And it struck me that we are often like this, clutching the levers and pressing the buttons of our own lives with all our might, carefully trying to coax a desired course out of the chaos of unrushing life, but who are we really kidding? How much control do we really have, and how much energy do we invest in trying to control and contrive outcomes that we are convinced are right, or good or imperative? And while we certainly can chart our course and connect with an intention to move in certain desired directions, there are often circumstances (more often than not) that are beyond our control and all we can do is navigate them like Class One rapids, clinging tenuously to our intentions and keeping our eyes on the prize.
Have you ever awoken in the morning with the firm intention to “have a good day no matter what” and found that along with your intended purpose you have had to contend with a stopped-up sink, burning toast or traffic on the freeway? I know I have, and the options are few: you can give up and resolve to try again tomorrow; you can get angry and label it a bad day; or you can see these arising phenomena as part of life that are admittedly unpleasant but don’t determine whether a day can be good or bad (tell yourself “into each life some burned toast must fall”). All are possible, but the former two options arise from clinging too tightly (like that young driver above) to needing things to be a certain way. To be specific, “My Way.”

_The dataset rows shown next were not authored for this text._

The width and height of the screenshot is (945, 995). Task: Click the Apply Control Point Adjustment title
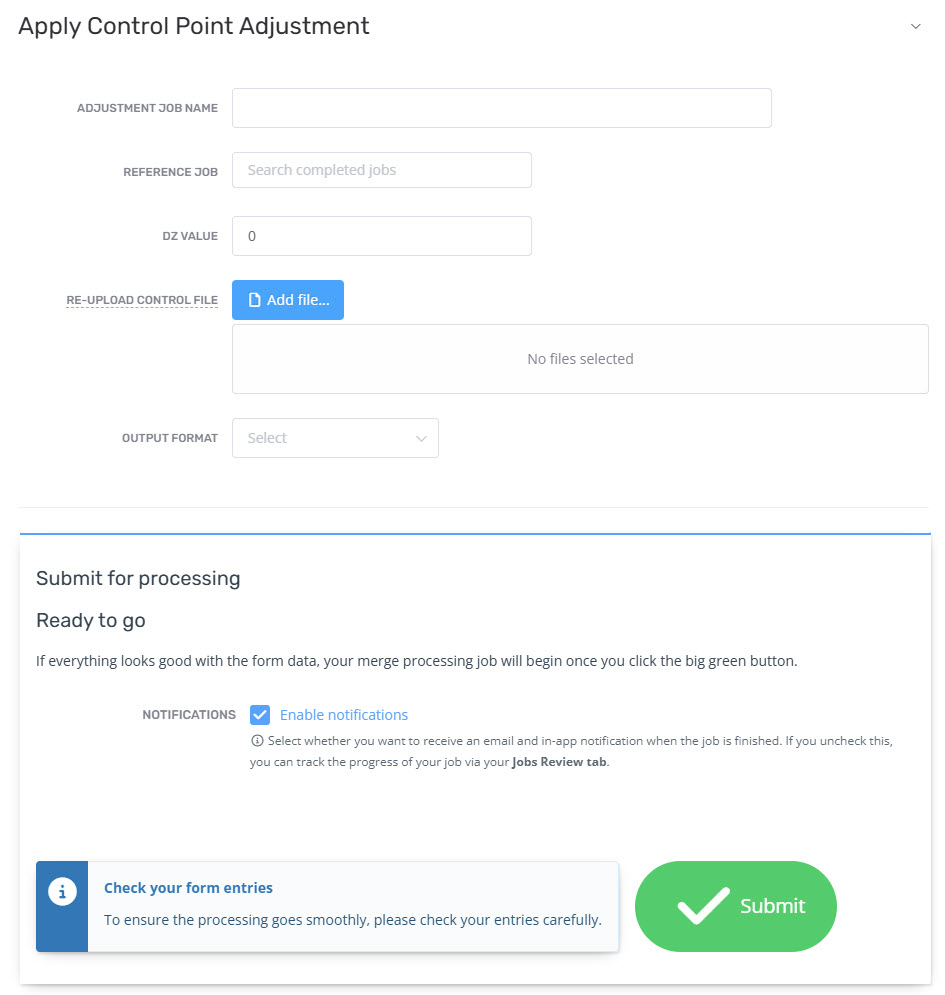click(193, 26)
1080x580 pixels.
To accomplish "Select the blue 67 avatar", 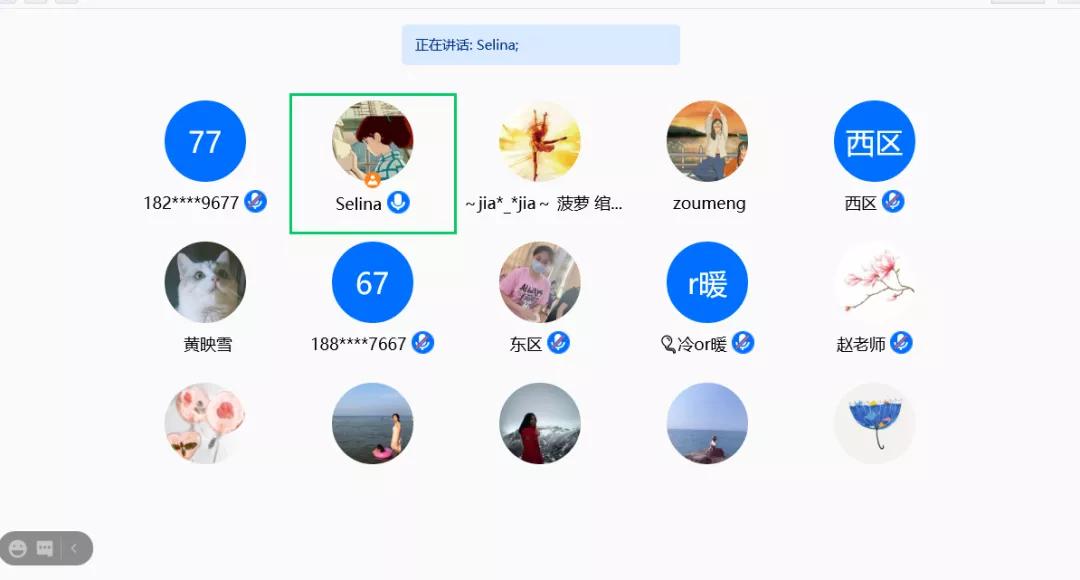I will click(373, 282).
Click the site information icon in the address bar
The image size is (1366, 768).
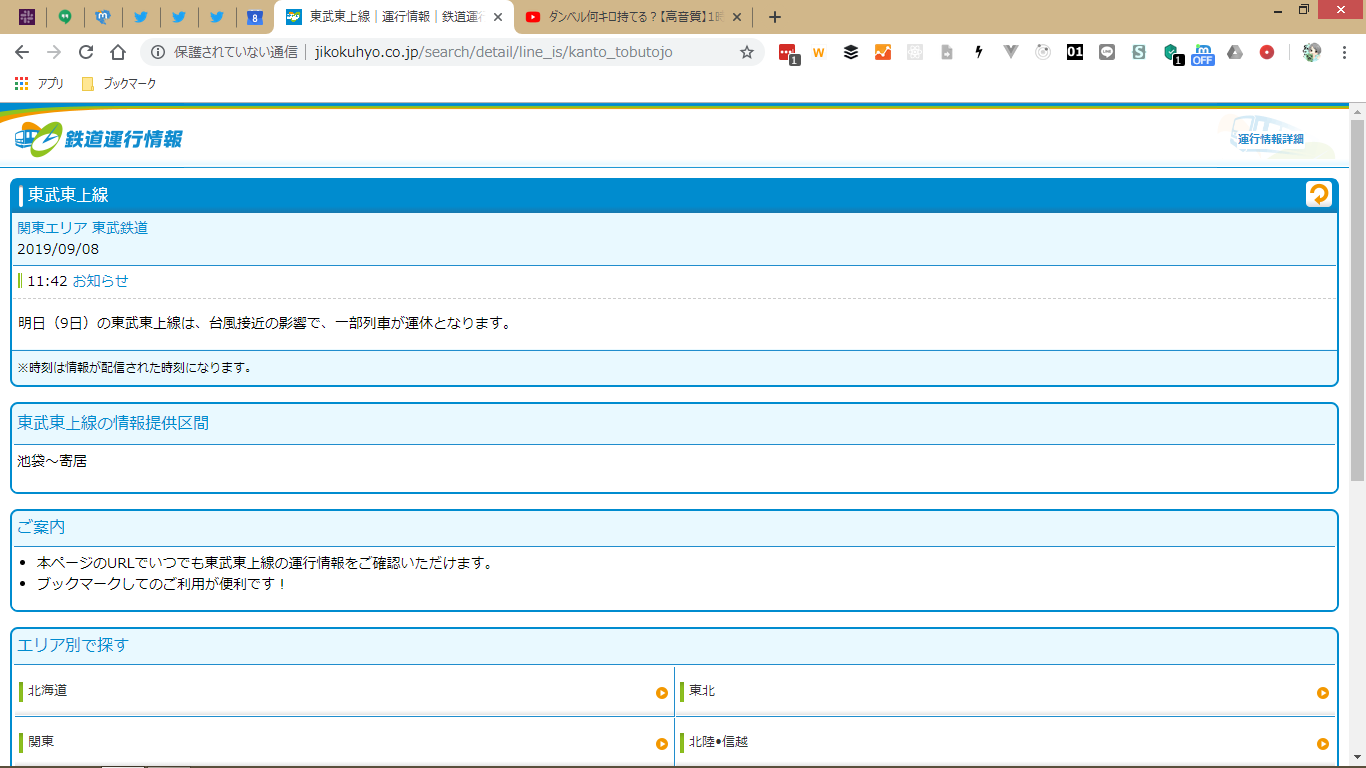(158, 52)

Take breathing as a great example. It is wonderfully analogous to life. Sometimes people in our mindfulness classes will say something like “What’s the big deal about the breath, anyway?” The smart aleck in me can’t resist saying something like “Well, aside from the fact that it’s a worthwhile endeavor to engage in on a regular basis, not much!” But think about it for a moment. Breathing is a singular activity to which we can tune in whenever we wish, and the opportunity exists to actually control it for awhile. We can very dutifully make our bodies breathe out of our own intentions for a stretch of time. But by the same token, if we were left to be totally, consciously responsible for breathing for the balance of our lives, my sense is that we would frequently botch it up and end up gasping for breath and keeling over blue-faced on a regular basis. We just can’t keep up that kind of control while going about our lives, and fortunately we don’t need to! Life is like that too. We can exert control over certain aspects of our life, but things tend to turn out best when we don’t cling too tightly to that control. We can hold life lightly, remain clear on our intention and then see what unfolds. Or we can cling with a death-grip to our idea of what needs to happen and see how well THAT works out!
When it comes to meditation, we can try to breathe in certain ways, but that just gets us tangled up in trying to control a wonderful, amazing and life-giving process that actually works best when we get out of our own way. See if you can simply observe the breath moving in and out of the body without having to breathe in any particular way. Simply let the breath breathe itself and see what can come of that soft attitude and gentle kindness of attention. If you find yourself wondering what’s so special about the breath, do your own scientific experiment and just pay careful attention to its flow in and out, the inspiration and the expiration, without any preconceived notions or theoretical framework. Just ride the tide of the breath in and out of the body and see what you notice.
Oh, and that experiment you just tried? It was meditation. Pure and simple. No bells, no whistles, no steering wheels or shift levers. Pretty cool, huh? I highly recommend it.